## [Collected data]

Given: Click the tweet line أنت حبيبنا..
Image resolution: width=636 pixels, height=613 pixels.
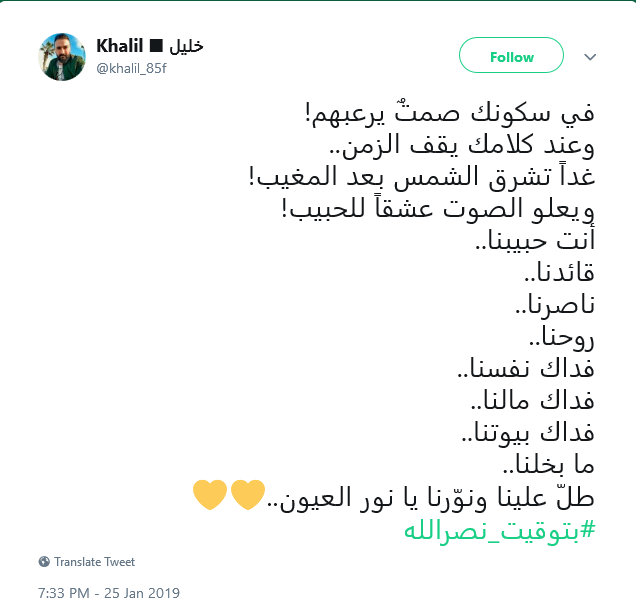Looking at the screenshot, I should click(535, 240).
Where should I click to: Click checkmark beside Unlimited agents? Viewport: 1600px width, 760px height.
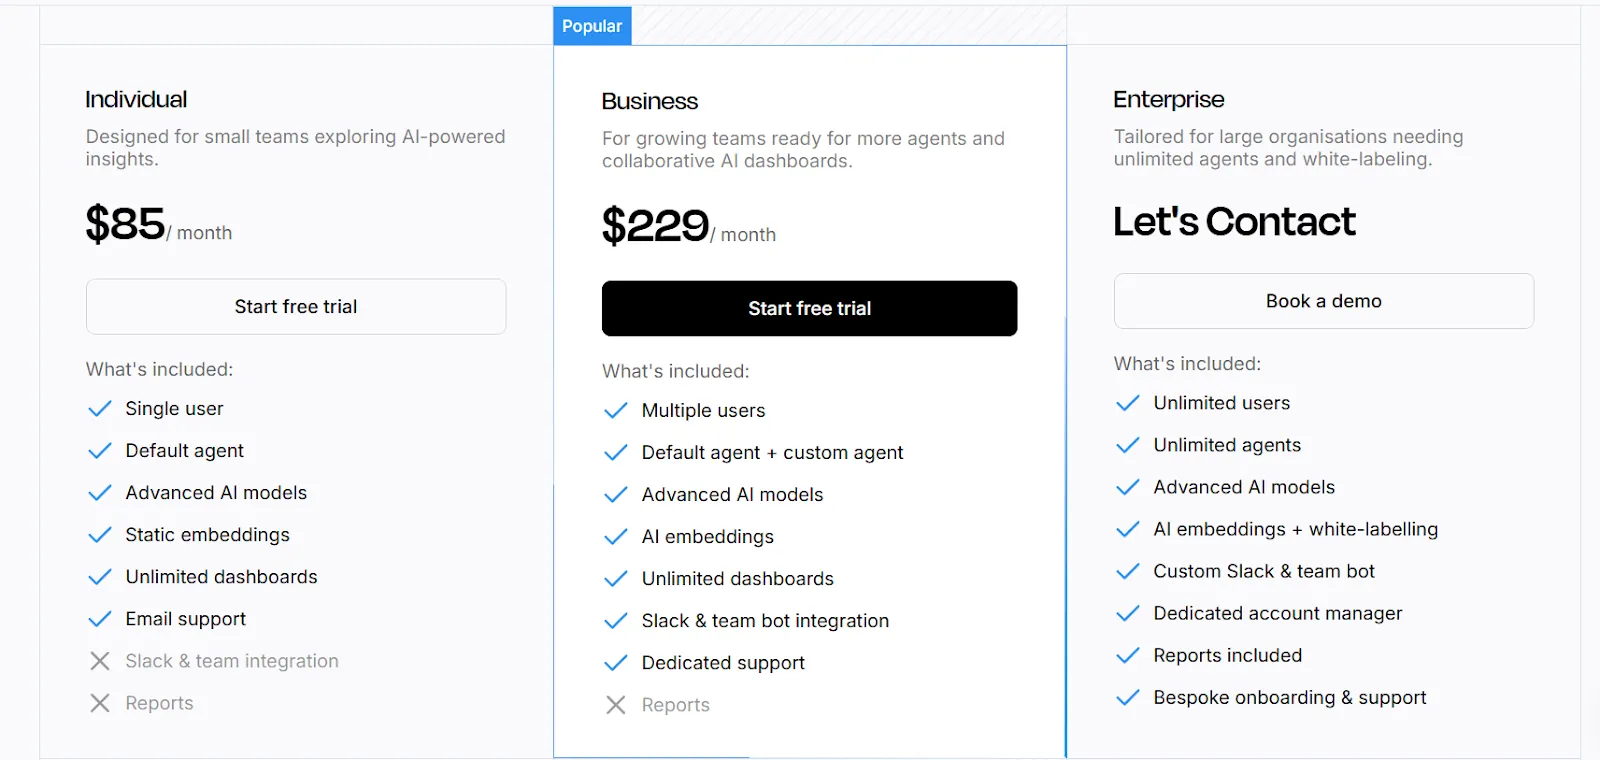click(1128, 445)
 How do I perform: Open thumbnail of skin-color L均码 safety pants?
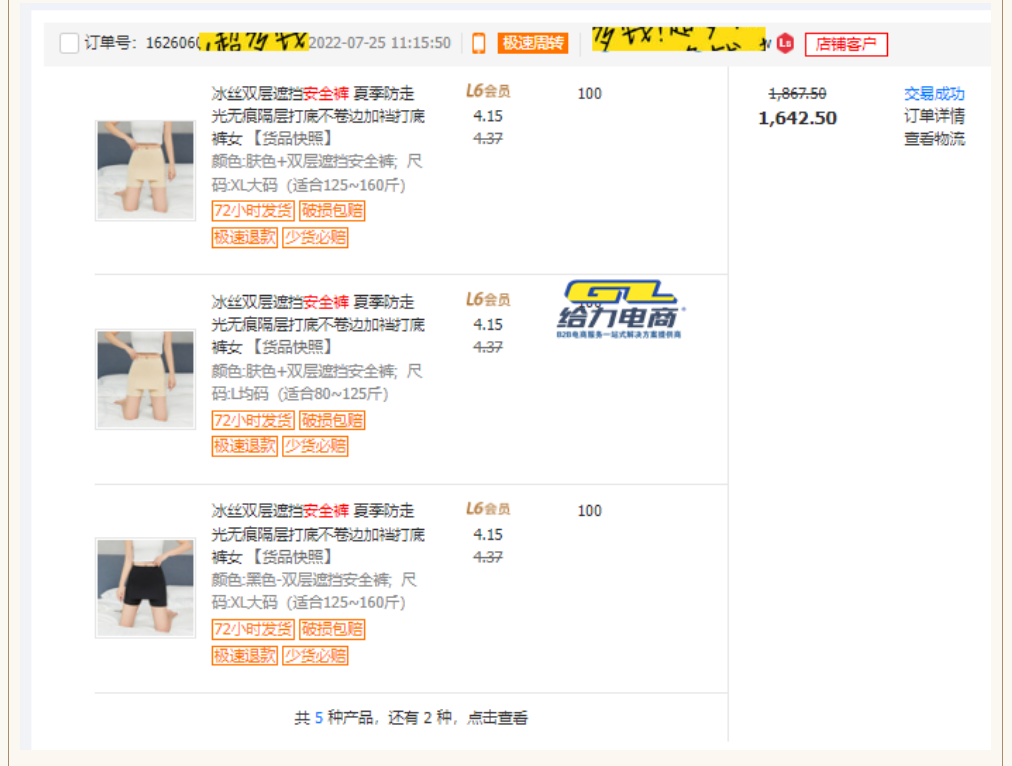[x=145, y=379]
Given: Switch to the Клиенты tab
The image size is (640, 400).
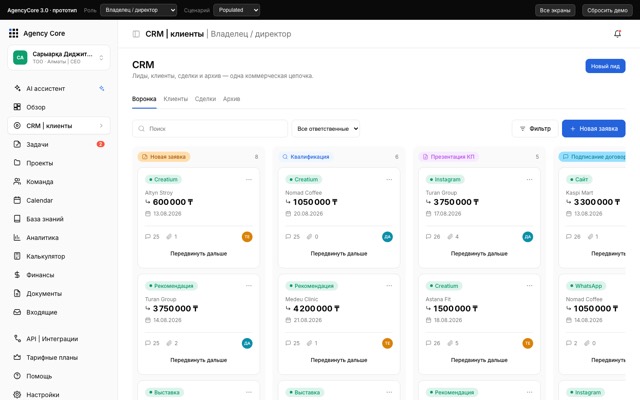Looking at the screenshot, I should pyautogui.click(x=176, y=99).
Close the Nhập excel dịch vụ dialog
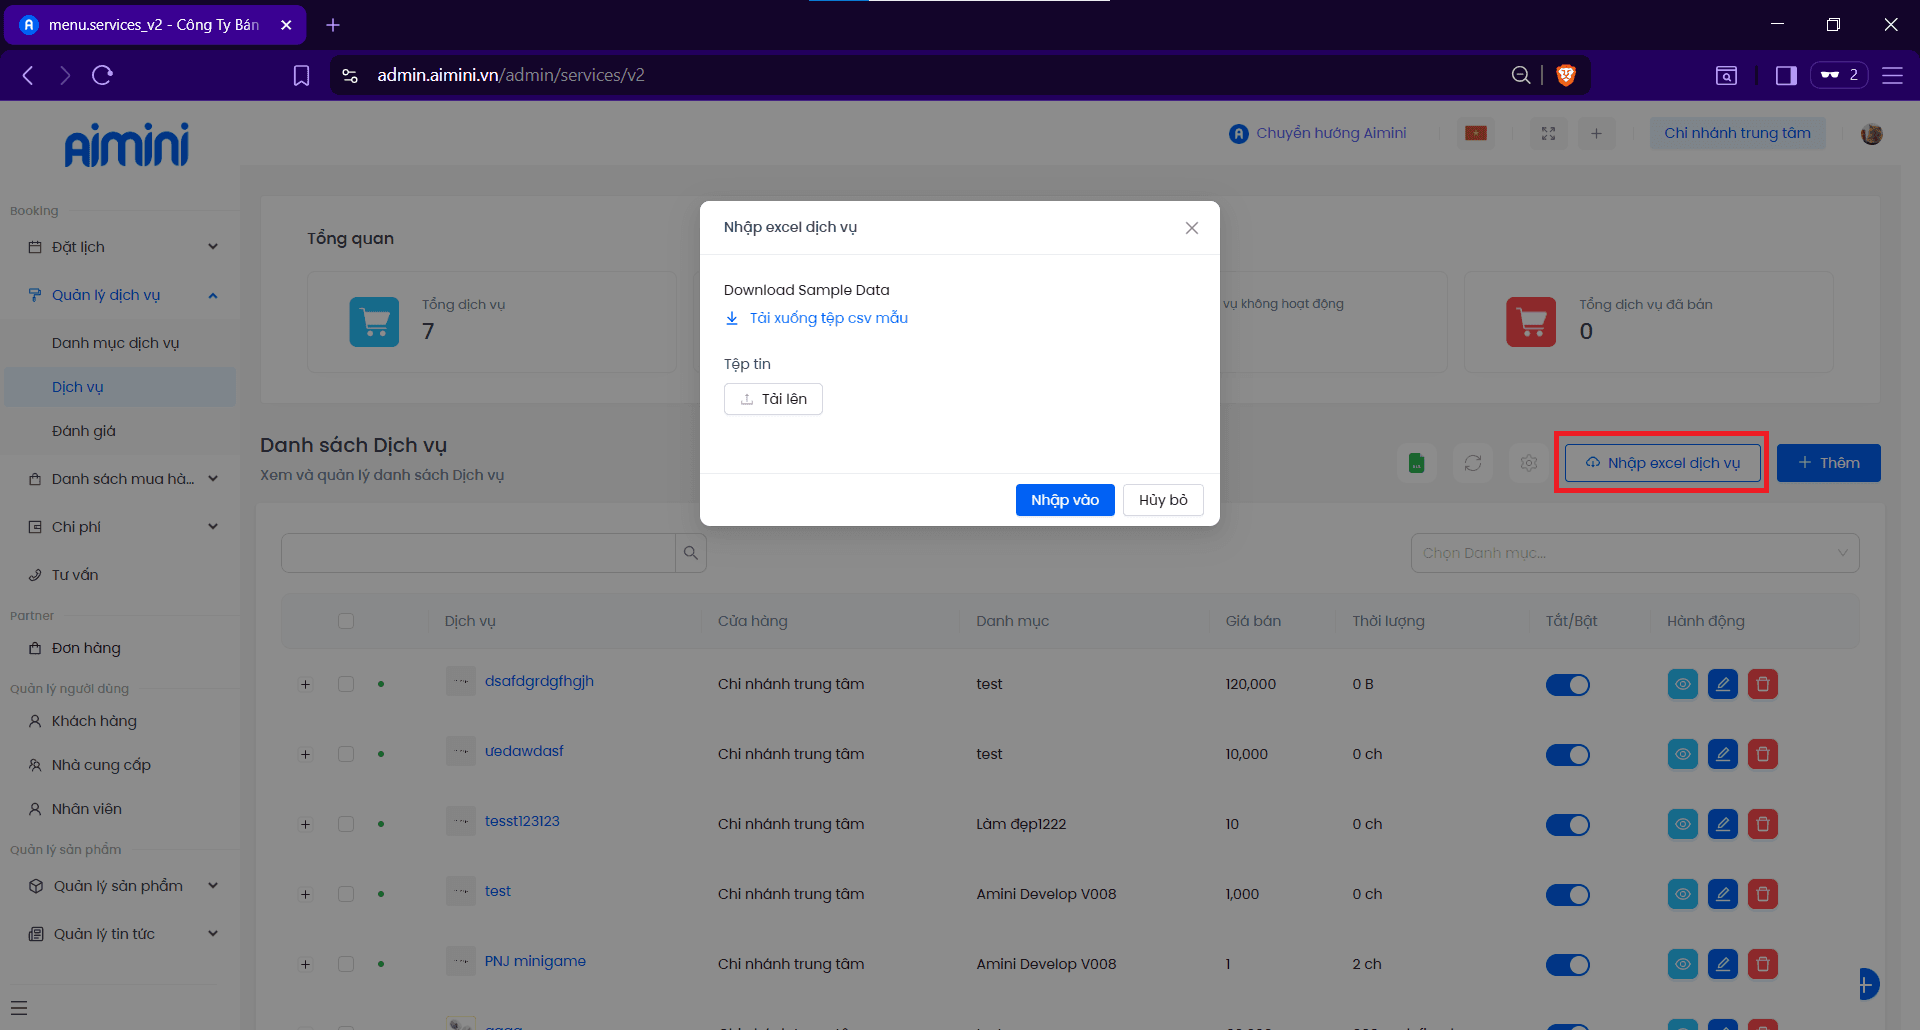 [1192, 228]
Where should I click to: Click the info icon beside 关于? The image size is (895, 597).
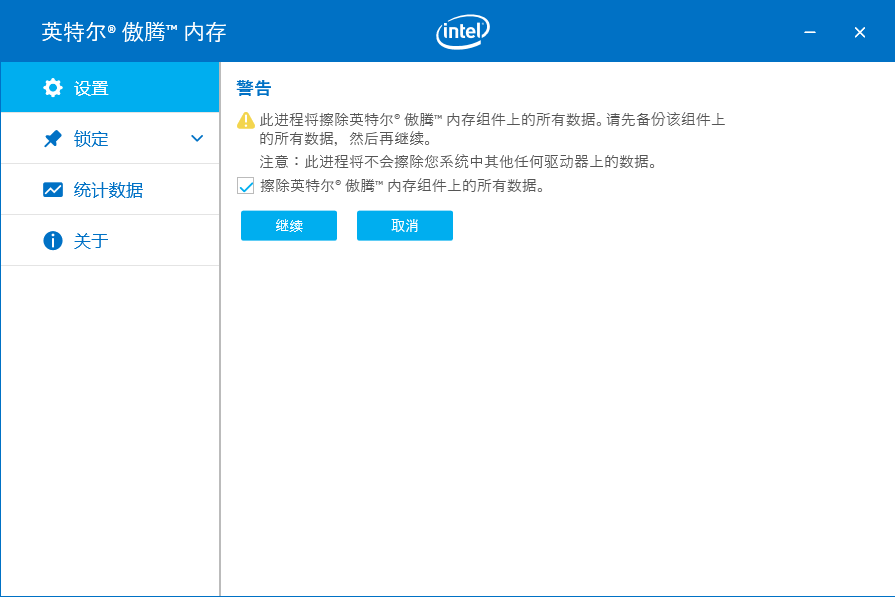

## [Task to complete]
Each line from the one that contains "The image size is (640, 400)." through the end of the records should be restated exactly; include both end lines and leave any pictures out.

## [Task answer]
The image size is (640, 400).
Looking at the screenshot, I should pyautogui.click(x=176, y=99).
Close the Nhập excel dịch vụ dialog
 [1192, 228]
Where should I click to: Click the info icon beside 关于? The image size is (895, 597).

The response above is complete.